(Element and text location data)
⁂
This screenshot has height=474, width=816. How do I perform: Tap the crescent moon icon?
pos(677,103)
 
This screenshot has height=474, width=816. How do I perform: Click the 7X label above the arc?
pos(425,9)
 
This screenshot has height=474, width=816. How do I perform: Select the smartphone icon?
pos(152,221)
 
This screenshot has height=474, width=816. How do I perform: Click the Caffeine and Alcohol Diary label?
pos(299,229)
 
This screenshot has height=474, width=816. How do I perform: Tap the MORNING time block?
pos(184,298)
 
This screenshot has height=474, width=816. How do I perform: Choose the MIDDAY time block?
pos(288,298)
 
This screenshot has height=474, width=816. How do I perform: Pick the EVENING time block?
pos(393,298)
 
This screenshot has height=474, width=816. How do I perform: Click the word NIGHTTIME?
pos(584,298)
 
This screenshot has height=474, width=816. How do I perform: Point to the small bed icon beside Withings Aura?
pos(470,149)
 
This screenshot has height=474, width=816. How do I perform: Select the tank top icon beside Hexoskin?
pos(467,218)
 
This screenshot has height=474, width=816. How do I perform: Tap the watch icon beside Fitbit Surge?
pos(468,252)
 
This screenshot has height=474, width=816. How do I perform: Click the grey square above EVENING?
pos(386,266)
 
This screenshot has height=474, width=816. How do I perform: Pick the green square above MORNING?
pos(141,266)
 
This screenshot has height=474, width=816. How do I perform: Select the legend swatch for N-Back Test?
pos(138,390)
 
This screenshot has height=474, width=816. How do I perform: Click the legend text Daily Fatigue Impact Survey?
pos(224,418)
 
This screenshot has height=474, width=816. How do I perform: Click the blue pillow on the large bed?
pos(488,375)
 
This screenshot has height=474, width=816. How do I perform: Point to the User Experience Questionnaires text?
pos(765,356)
⁂
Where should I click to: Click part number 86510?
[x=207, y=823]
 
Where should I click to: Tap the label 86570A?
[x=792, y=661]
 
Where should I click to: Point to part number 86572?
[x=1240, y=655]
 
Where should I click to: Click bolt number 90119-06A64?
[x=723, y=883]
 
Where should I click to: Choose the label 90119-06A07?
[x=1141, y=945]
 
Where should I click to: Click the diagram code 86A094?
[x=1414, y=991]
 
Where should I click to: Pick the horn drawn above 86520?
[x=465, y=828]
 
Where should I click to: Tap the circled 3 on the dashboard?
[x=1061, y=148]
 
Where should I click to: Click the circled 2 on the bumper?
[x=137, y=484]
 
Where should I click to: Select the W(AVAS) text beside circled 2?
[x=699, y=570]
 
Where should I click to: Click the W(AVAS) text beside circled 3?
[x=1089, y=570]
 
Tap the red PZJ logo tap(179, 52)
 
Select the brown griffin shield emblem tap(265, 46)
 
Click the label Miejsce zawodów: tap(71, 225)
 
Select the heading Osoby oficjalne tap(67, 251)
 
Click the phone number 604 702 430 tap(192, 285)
⁂
• _BRIEF_: List each full line of the material above that contains the word "number". Letter case matters.

• _ANSWER IN FULL_:
Where should I click to: Click part number 86510?
Where should I click to: Point to part number 86572?
Where should I click to: Click bolt number 90119-06A64?
Click the phone number 604 702 430 tap(192, 285)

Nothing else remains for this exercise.